6.1302, Sum: Languages with no between-word delimiters (final sum)

The Linguist List linguist at tam2000.tamu.edu
Fri Sep 22 22:01:18 UTC 1995


---------------------------------------------------------------------------
LINGUIST List:  Vol-6-1302. Fri Sep 22 1995. ISSN: 1068-4875. Lines:  174
 
Subject: 6.1302, Sum: Languages with no between-word delimiters (final sum)
 
Moderators: Anthony Rodrigues Aristar: Texas A&M U. <aristar at tam2000.tamu.edu>
            Helen Dry: Eastern Michigan U. <hdry at emunix.emich.edu>
 
Associate Editor:  Ljuba Veselinova <lveselin at emunix.emich.edu>
Assistant Editors: Ron Reck <rreck at emunix.emich.edu>
                   Ann Dizdar <dizdar at tam2000.tamu.edu>
                   Annemarie Valdez <avaldez at emunix.emich.edu>
 
Software development: John H. Remmers <remmers at emunix.emich.edu>
 
Editor for this issue: dizdar at tam2000.tamu.edu (Ann Dizdar)
 
---------------------------------Directory-----------------------------------
1)
Date:  Fri, 22 Sep 1995 08:52:51 EDT
From:  fujii at mackay.cs.umass.edu (Hideo Fujii)
Subject:  Final SUM/Q: languages with no between-word delimiters
 
---------------------------------Messages------------------------------------
1)
Date:  Fri, 22 Sep 1995 08:52:51 EDT
From:  fujii at mackay.cs.umass.edu (Hideo Fujii)

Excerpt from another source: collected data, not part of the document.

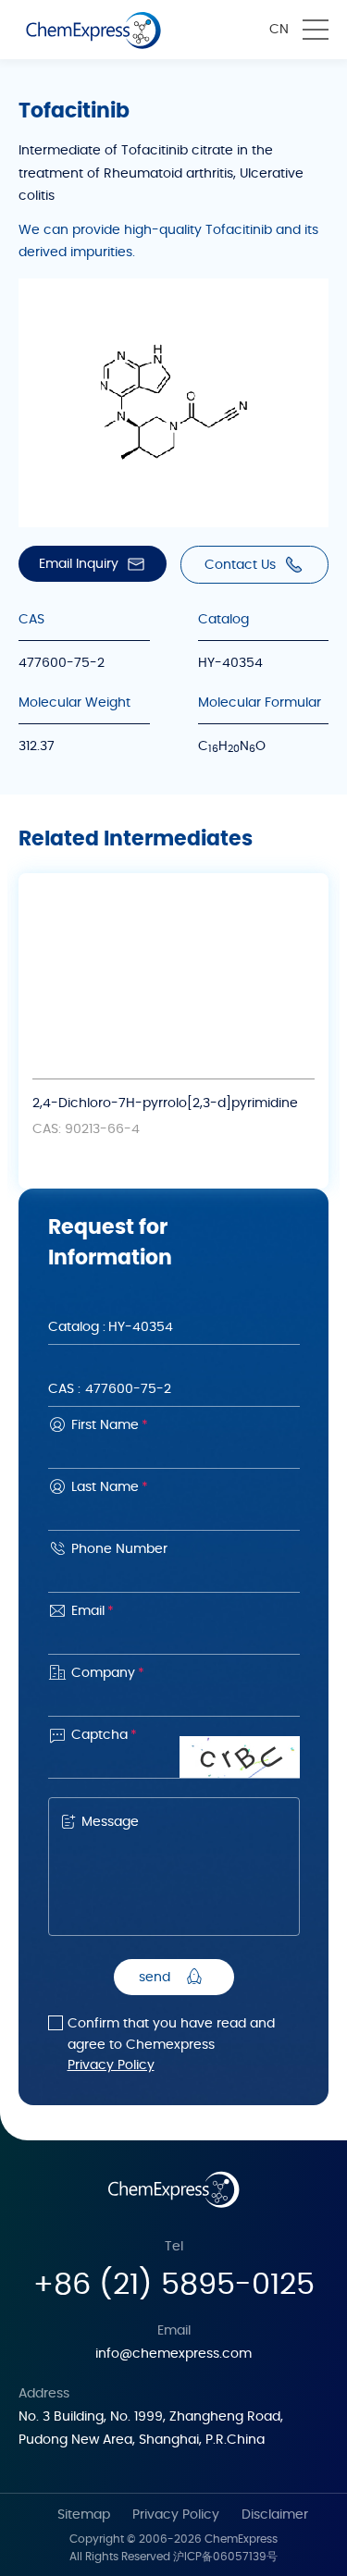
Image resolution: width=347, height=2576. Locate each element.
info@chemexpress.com (173, 2354)
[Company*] (174, 1699)
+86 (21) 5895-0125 (174, 2284)
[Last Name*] (174, 1514)
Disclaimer (275, 2514)
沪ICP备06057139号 (225, 2556)
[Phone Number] (174, 1576)
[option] (173, 1031)
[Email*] (174, 1638)
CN (279, 29)
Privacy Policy (111, 2065)
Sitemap (83, 2514)
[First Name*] (174, 1452)
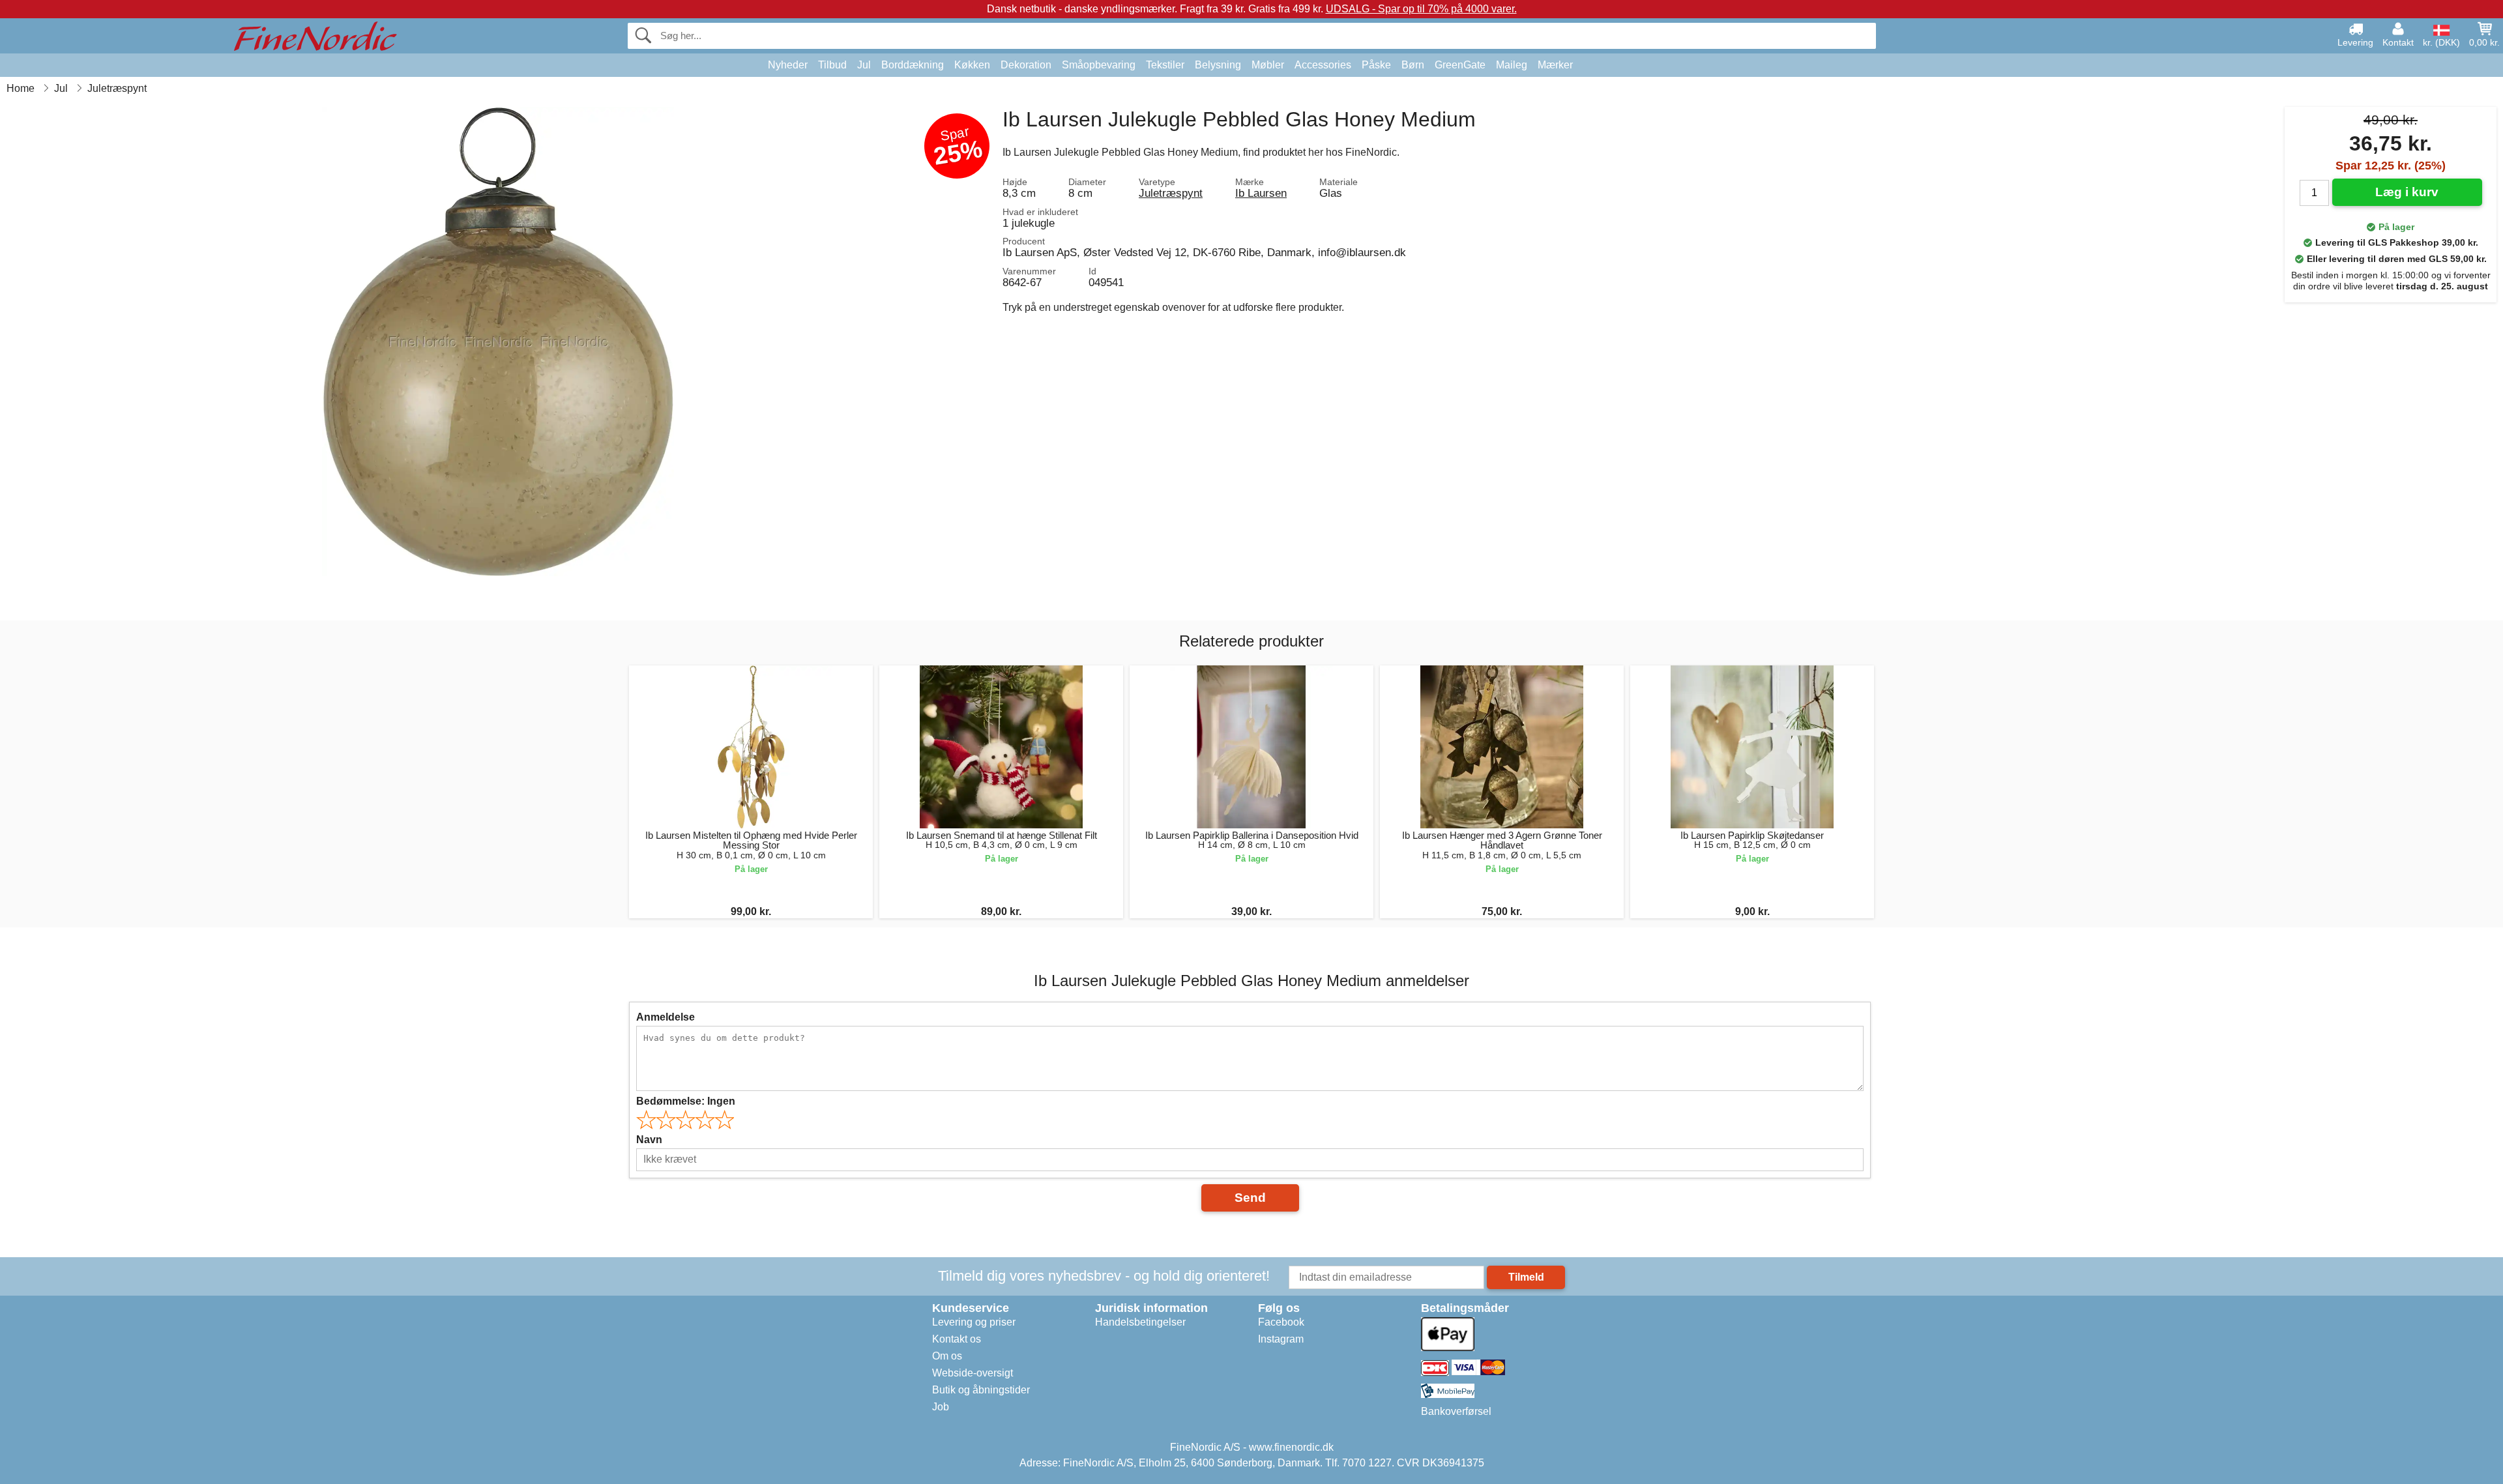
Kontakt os (956, 1339)
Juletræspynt (1171, 192)
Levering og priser (974, 1322)
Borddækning (912, 64)
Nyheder (788, 64)
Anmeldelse (665, 1017)
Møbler (1268, 64)
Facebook (1281, 1322)
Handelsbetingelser (1140, 1322)
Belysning (1218, 64)
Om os (947, 1355)
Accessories (1323, 64)
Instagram (1281, 1339)
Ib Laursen (1261, 192)
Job (940, 1406)
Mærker (1555, 64)
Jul (864, 64)
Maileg (1511, 64)
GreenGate (1460, 64)
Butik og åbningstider (981, 1389)
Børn (1412, 64)
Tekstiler (1165, 64)
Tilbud (832, 64)
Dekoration (1026, 64)
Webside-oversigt (972, 1372)
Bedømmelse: (685, 1101)
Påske (1376, 64)
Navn (649, 1139)
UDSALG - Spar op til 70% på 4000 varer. (1421, 8)
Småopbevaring (1098, 64)
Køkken (972, 64)
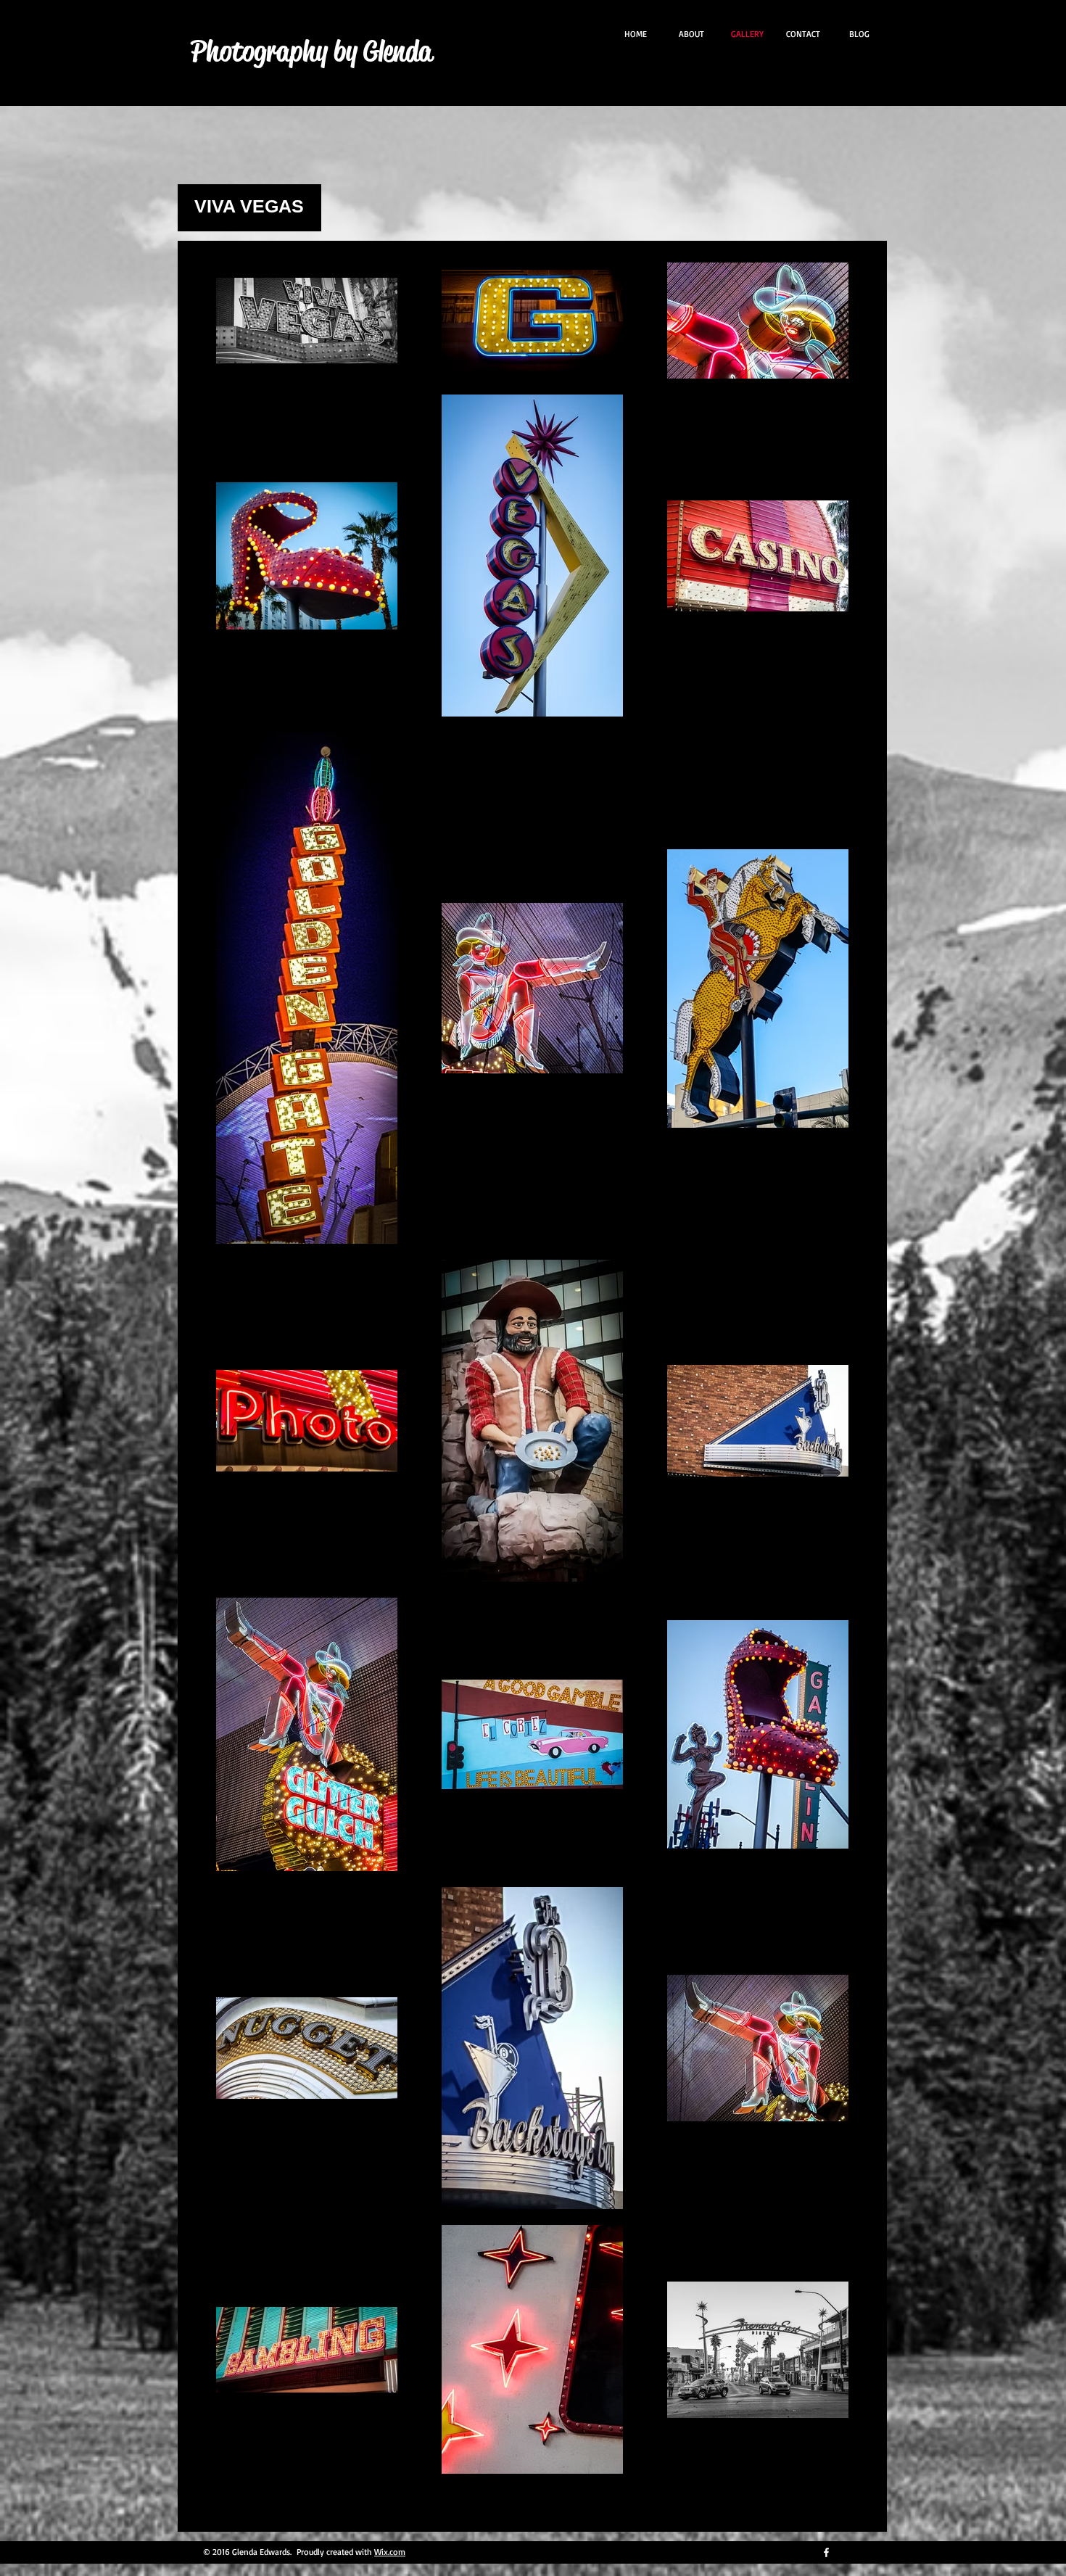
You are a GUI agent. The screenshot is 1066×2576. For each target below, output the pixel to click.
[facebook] (826, 2552)
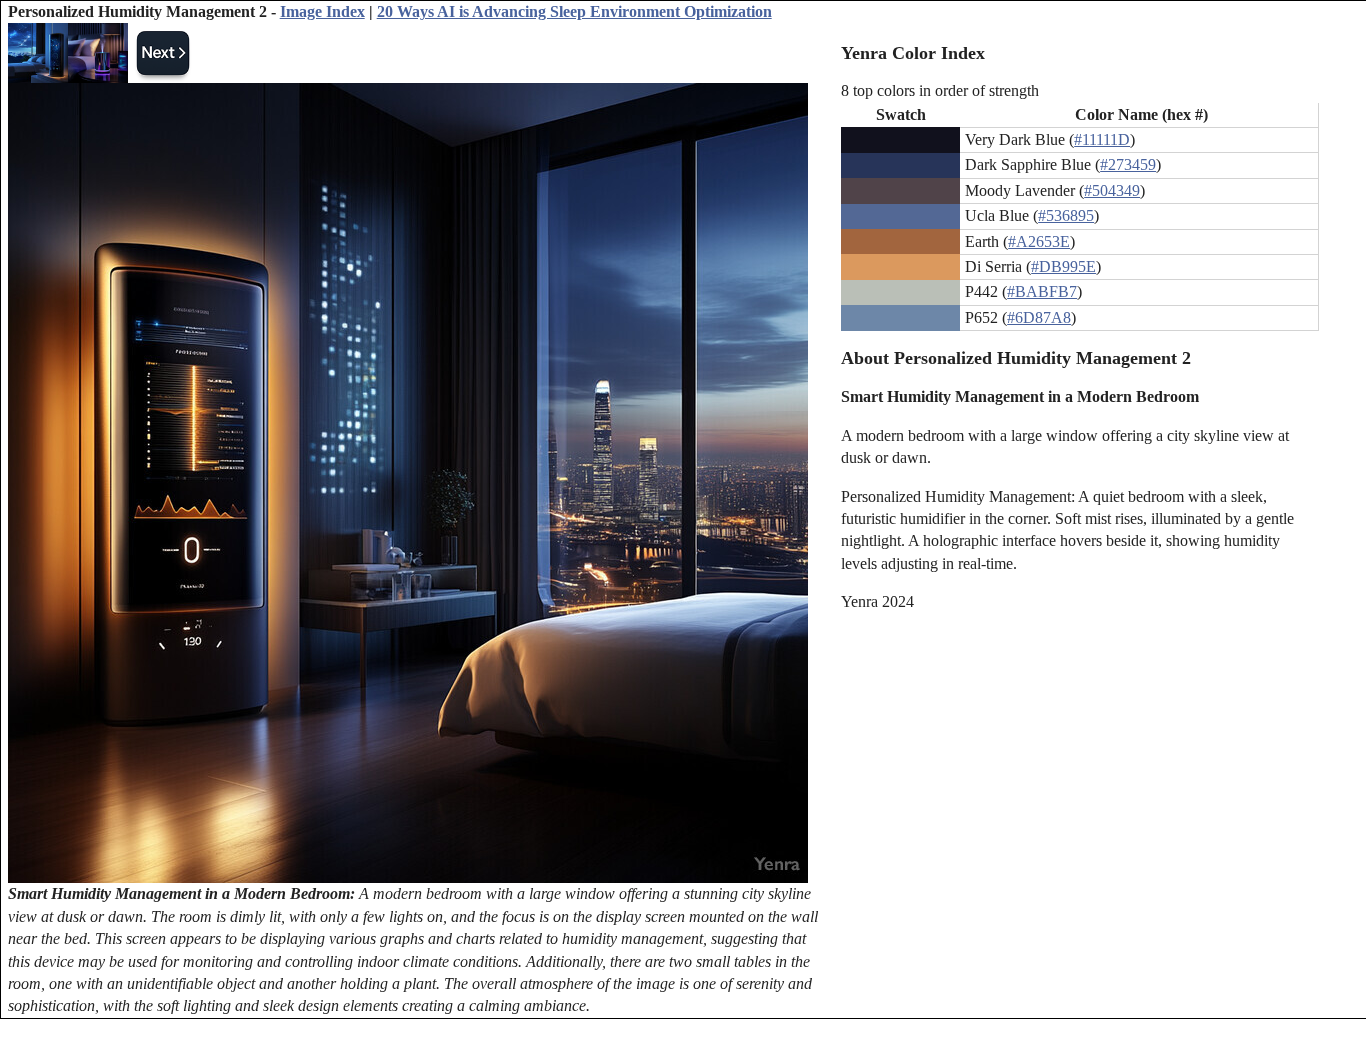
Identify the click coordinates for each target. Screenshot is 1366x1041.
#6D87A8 (1039, 317)
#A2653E (1039, 241)
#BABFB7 (1042, 291)
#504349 (1112, 190)
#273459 (1128, 164)
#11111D (1102, 139)
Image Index (322, 11)
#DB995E (1063, 266)
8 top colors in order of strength (940, 90)
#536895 (1066, 215)
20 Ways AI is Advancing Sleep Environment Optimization (574, 11)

Subject:  Final SUM/Q: languages with no between-word delimiters
 
 
Dear LINGUISTs & NLPASIAns,
 
Thank you very much for sending a lot of valuable information.  This is
the final summary about the languages which don't have delimiters between
'words'.  I am tempted to send all comments, but I give up because of the
troublesome amount.  And also, I eliminated the languages which do have
delimiters [YES group] as the same reason.  If you are interested in keeping
it at your hand, please consult the previous summary (LINGUIST VOL-6-1269).
To update as I did, you can just 1) remove Flemish, 2)add West-Frisian
(according to Henk Wolf. Thank you.) to [YES]:Latin/Greek variations; and
3) move Turkish, Kazakh(??), Azerbaijani(??), Uzbek(??), Kirghiz(??) and
Turkmen(??) feom [YES] to [Partly NO].  Here, (??) indicates a "closely akin"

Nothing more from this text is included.